Schifferstadt Architectural Museum

Schifferstadt Architectural Museum

🏛️ museum

Frederick, Maryland ยท Est. 1756

TLDR

Neighborhood kids play with a boy at this 1756 German Colonial stone house in Frederick. Their parents never see him. Staff think he's three-year-old Christian Brunner, who died of a fever here in the 1700s. The original Brunner family still putters around speaking German, a midwife named Wilhelmina once hugged a staff member in the kitchen where she burned to death, and the Mason Dixon Paranormal Society officially declared the house haunted after a 2008 investigation.

The Full Story

Neighborhood children in Frederick, Maryland, have been playing with a little boy at Schifferstadt for years. Their parents never see him. Staff believe he's Christian Brunner, who was three years old when he died of a fever in the house sometime in the mid-1700s. His small figure has been spotted hiding in the shadows of the attic, watching.

Schifferstadt is one of the oldest surviving structures in Frederick, a stone German Colonial house built in 1756 by Joseph Brunner, who emigrated from Klein Schifferstadt in Germany's Rhineland-Palatinate region near Mannheim. The massive stone walls and small windows suggest it was designed to withstand attack during the French and Indian War. For generations, the Brunner family lived, worked, and died within these walls. By 1972, the building had deteriorated so badly that a gas station company wanted to demolish it. The Frederick County Landmarks Foundation rescued the property with a $60,000 loan from the Maryland Historical Trust and began a careful restoration.

That's when the Brunners woke up.

Staff members started hearing voices speaking in a mix of German and English throughout the house. Footsteps echo through both floors as Joseph and Elias Brunner go about what investigators describe as their "eternal daily routines." They're puttering.

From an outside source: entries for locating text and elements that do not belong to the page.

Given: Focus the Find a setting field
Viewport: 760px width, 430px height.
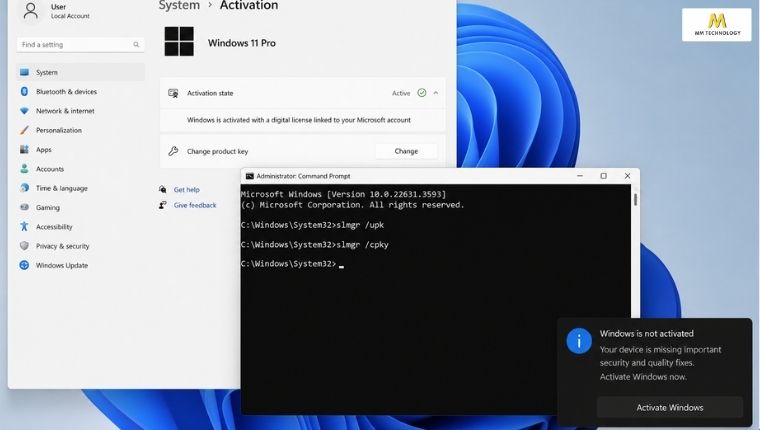Looking at the screenshot, I should (80, 45).
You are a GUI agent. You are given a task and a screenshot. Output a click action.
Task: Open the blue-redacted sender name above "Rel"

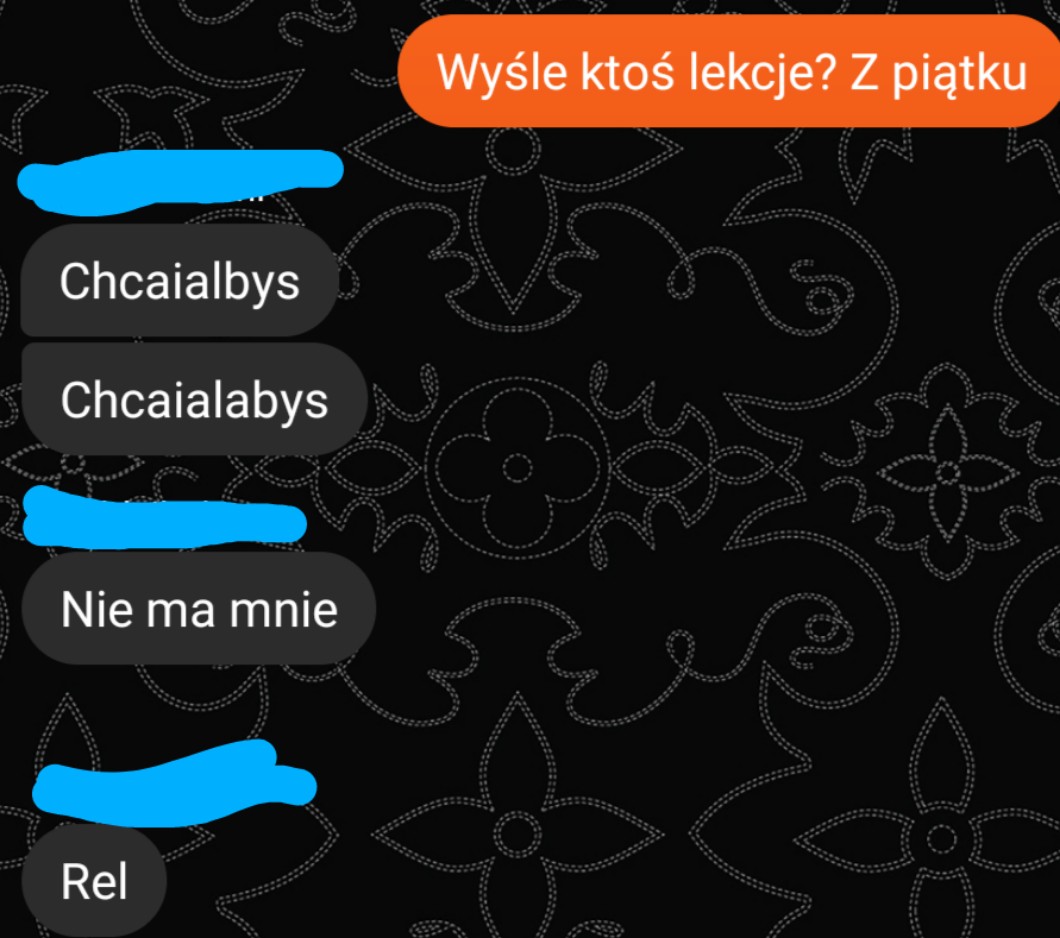click(x=174, y=784)
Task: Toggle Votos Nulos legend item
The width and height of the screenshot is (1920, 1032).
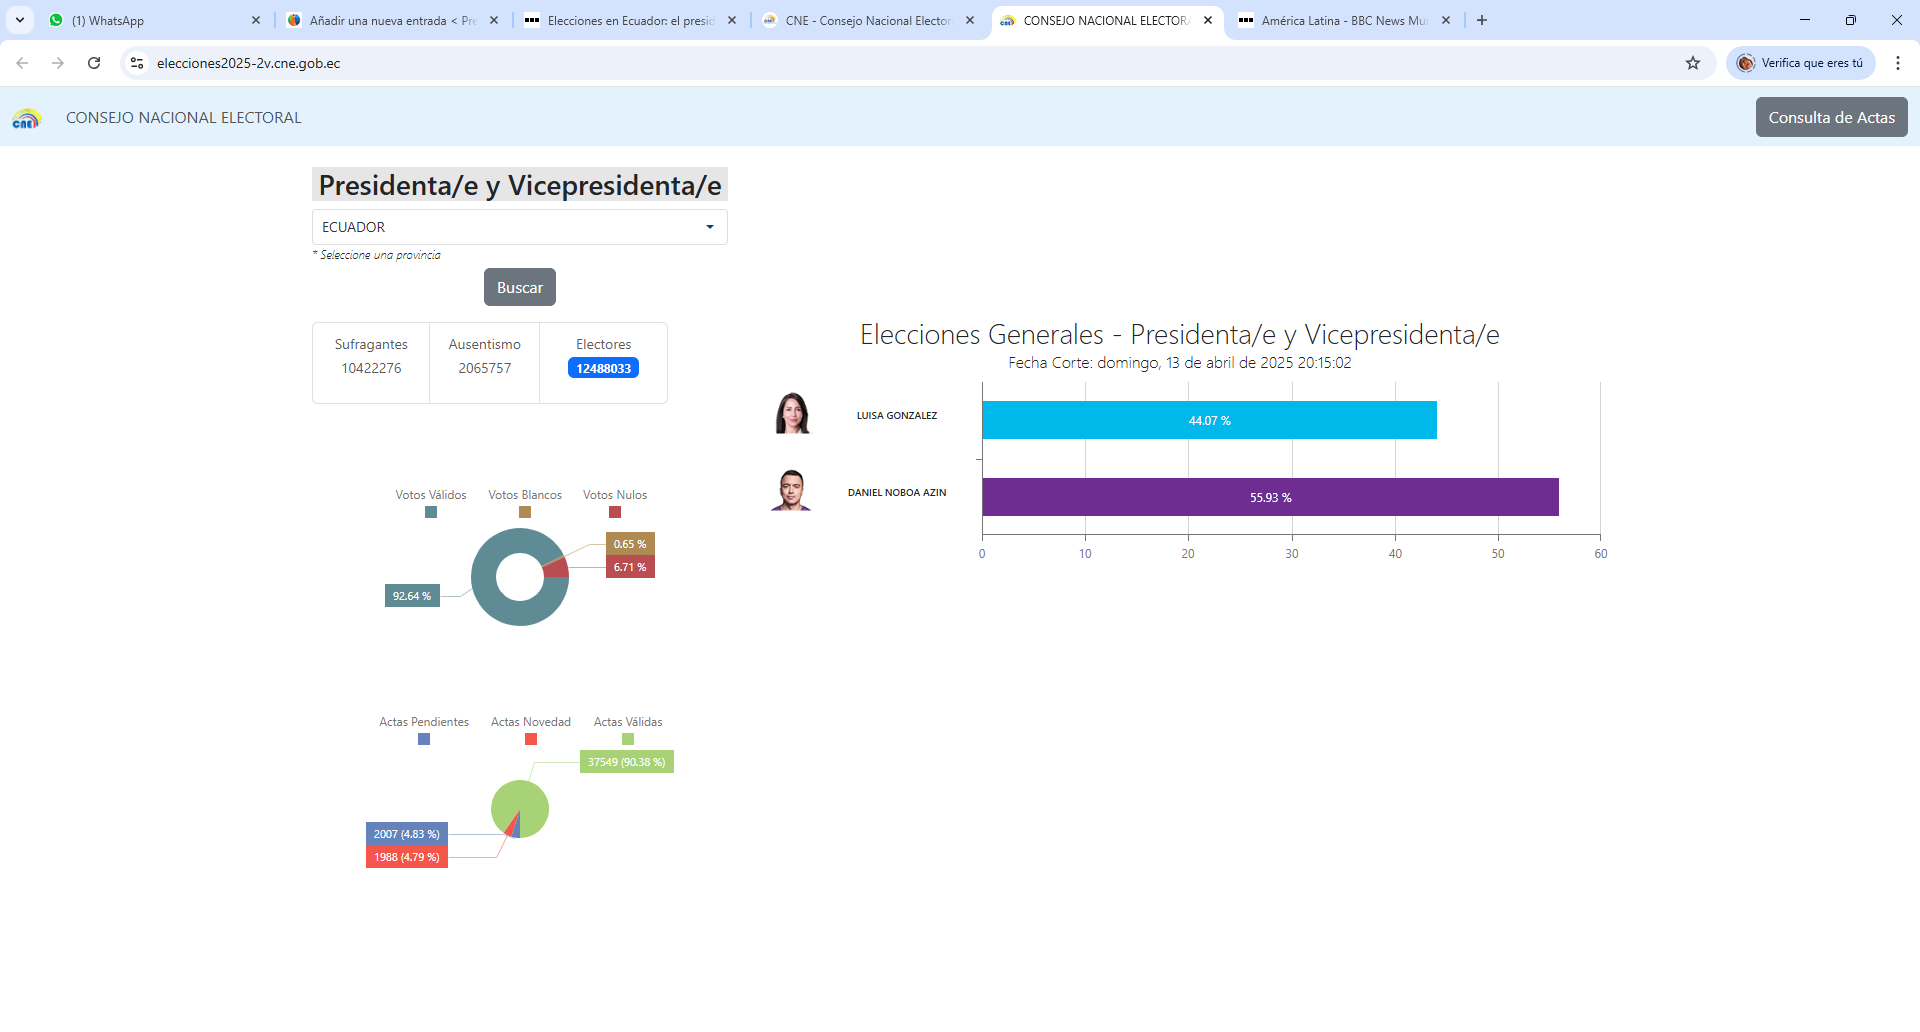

Mediums who've visited the house say the Brunners are "happy and content, willing to share their home with the living." The careful restoration pleased them.

But the Brunners aren't alone. A young midwife named Wilhelmina died in the kitchen when her clothing caught fire at the open hearth, a horrifyingly common way to die in an era of long dresses and cooking flames. Her presence is strongest in that room. One staff member was physically hugged by something invisible in the kitchen. The embrace was attributed to Wilhelmina, apparently a grateful spirit.

The first staff reports were just voices when the building was supposed to be empty. Then a door slammed after a docent had checked that every door was secure. She left quickly. The next morning, every door was exactly where she'd left it. Whatever slammed had come from somewhere beyond the physical building.

The Mason Dixon Paranormal Society investigated in 2008 and captured enough evidence to officially declare Schifferstadt haunted. Investigator Michael Varhola documented the findings in "Ghosthunting Maryland."

The museum now offers evening "Spirits" tours that mix the documented evidence with personal accounts from docents and visitors. It's a strange building to walk through. The stone walls are two feet thick. The rooms are dark and low-ceilinged. You can hear why the Brunners felt at home here, because the construction feels like it was meant to keep a family safe for centuries. Joseph Brunner built it to survive wars. His family survived something longer than that. They're still here, speaking German, humming in the hallways, and apparently hugging the staff.